Emphasising whole, natural foods and regular physical activity, this eating plan boasts a nutritionally sound diet that promotes balance, variety and moderation enabling you to build a stronger, leaner and healthier body. Best of all, it has built-in flexibility, so it can easily be tailored to meet almost any individual’s needs.
Like all healthy eating plans, the main principles focus on choosing whole fruits and vegetables in their natural state; lean meat, fish, and poultry; beans and legumes; low-fat dairy products; and whole grains from a variety of food sources. Meals are high in fibre and low in fat, calories, sugar and sodium.
Clean eating seeks to avoid all highly processed, refined foods that have been treated to change their physical, chemical, microbiological, or sensory properties. As a general rule, clean eaters strive to eliminate all prepared frozen meals, desserts, and side dishes along with convenience, boxed and canned foods. Off-limit ingredients include highly processed high fructose corn syrup; man-made ingredients such as artificial sweeteners; trans fats; artificial colours and flavours; unnecessary food additives such as excess salt, sugar, and corn syrup; and chemical preservatives.
Exceptions
Of course, there are always exceptions to the rules, as many people who follow this regime opt to include a few low-sodium tinned or boxed items such as tomato sauces, chicken or vegetable stock, beans and salsa, as well as frozen fruits and vegetables without added salt or sugar.

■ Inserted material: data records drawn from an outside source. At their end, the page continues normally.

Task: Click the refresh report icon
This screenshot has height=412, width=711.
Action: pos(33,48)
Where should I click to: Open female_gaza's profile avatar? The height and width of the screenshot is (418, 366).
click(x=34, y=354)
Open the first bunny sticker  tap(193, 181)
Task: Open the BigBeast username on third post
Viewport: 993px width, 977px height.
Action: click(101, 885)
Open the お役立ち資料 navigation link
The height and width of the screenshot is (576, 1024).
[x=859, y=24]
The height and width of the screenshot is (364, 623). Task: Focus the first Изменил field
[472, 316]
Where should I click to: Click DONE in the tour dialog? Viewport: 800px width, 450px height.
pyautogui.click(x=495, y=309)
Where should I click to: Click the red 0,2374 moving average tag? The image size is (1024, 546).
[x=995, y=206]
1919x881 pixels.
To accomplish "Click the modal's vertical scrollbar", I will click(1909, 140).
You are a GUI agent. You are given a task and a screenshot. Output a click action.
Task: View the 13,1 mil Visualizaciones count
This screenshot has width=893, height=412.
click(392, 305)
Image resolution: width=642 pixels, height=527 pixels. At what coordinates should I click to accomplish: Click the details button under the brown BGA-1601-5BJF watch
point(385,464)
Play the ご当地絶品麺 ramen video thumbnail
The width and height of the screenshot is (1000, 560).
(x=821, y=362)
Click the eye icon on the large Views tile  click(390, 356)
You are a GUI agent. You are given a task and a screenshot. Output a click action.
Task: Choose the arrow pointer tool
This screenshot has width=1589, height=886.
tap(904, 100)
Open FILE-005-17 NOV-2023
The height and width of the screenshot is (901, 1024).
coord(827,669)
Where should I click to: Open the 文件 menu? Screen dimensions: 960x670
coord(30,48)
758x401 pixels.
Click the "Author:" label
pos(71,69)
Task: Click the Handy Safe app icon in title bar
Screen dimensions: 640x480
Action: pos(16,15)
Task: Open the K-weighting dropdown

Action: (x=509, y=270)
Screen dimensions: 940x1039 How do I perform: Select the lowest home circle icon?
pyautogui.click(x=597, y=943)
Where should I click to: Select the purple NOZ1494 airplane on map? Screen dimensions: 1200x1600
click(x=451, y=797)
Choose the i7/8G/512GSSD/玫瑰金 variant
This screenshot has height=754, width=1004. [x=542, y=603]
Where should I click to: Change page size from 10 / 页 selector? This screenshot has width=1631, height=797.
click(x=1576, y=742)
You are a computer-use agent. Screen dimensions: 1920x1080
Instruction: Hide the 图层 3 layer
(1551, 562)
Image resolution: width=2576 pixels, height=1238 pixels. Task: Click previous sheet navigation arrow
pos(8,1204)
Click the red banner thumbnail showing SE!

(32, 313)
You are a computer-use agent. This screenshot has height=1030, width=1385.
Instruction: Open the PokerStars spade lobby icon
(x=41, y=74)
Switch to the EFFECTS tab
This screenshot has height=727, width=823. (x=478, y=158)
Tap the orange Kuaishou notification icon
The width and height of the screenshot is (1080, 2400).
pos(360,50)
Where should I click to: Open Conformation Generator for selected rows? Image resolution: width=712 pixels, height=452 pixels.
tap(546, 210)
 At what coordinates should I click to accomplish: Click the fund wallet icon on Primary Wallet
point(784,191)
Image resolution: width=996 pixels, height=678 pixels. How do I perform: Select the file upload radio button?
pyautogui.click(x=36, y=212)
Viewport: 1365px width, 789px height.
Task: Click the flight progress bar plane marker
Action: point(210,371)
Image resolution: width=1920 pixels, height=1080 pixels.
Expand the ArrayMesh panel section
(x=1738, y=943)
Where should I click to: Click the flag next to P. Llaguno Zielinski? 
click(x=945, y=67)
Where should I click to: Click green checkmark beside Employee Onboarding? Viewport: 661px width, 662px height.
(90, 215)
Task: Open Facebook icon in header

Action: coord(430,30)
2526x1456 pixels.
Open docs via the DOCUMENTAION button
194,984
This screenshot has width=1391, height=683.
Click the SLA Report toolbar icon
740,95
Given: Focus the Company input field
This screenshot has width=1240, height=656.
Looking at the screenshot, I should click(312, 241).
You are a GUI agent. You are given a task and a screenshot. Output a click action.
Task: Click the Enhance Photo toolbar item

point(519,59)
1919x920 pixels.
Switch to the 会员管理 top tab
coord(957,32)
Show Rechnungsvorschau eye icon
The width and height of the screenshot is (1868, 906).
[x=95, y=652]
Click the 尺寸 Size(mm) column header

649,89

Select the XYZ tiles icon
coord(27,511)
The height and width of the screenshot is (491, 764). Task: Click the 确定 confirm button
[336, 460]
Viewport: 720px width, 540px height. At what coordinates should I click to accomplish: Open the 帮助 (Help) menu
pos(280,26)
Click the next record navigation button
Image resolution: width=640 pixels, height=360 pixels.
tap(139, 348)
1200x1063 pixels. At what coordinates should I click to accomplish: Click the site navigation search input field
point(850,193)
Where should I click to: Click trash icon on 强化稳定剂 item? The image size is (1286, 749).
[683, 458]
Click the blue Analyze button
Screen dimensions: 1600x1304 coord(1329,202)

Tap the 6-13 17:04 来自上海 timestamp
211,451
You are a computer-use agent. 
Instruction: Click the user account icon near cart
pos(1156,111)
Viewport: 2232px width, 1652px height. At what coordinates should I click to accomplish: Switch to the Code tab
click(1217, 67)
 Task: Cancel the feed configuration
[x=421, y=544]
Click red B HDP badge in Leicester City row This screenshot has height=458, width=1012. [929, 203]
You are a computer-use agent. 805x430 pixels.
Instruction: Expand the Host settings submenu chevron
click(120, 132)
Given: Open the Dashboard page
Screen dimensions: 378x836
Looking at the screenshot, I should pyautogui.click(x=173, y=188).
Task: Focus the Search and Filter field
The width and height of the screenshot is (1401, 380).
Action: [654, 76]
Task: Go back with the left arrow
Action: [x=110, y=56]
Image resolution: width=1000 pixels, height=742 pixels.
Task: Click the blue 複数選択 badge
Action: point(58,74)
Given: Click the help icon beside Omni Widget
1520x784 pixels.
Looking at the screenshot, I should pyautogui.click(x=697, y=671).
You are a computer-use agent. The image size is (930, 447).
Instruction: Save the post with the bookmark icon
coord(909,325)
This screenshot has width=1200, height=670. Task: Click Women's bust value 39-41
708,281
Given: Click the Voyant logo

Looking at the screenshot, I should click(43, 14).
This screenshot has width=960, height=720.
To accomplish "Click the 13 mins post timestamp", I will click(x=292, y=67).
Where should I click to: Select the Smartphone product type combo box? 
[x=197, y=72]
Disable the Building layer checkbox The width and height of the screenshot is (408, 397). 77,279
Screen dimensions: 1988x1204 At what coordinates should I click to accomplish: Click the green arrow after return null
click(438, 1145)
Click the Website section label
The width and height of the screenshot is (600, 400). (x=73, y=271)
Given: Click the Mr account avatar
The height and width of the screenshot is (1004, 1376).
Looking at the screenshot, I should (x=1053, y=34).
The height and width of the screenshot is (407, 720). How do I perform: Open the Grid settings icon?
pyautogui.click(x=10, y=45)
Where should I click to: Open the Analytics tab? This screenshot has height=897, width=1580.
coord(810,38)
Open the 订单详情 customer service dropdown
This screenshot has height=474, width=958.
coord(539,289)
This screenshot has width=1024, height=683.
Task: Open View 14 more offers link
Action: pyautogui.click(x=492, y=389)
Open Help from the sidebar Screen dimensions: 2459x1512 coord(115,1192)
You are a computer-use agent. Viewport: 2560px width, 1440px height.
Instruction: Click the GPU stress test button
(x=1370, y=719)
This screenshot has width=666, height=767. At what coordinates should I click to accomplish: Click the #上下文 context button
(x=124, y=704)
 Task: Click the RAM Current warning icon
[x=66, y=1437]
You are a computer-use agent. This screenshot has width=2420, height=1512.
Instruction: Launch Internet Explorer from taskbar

But, for the most part, followers get the majority of their food from whole, fresh sources.
Many studies have shown that a diet high in processed foods and empty calories leads to obesity and increased risks for heart disease, cancer, high blood pressure, inflammation, and other illnesses. On the other hand, a diet high in fibre, fruits, vegetables, lean meats, beans, and whole grains reduces these risks. Diets high in processed, refined foods have been linked to abdominal obesity. With this type of obesity, people have a greater chance of developing type 2 diabetes, stroke and heart disease.
Like most eating regimes, clean eating strives to meet the 80/20 rule, following the diet 80% of the time.
Obviously, the closer people follow a processed-free diet, the more health benefits they will reap. But, even with little changes, followers can begin to notice a difference. Although some people do well throwing out all processed foods and going clean cold turkey, others need to make a more gradual transformation and take small steps.
Either way, their goal is clear: Maintaining a clean, healthy diet that makes them look and feel their best.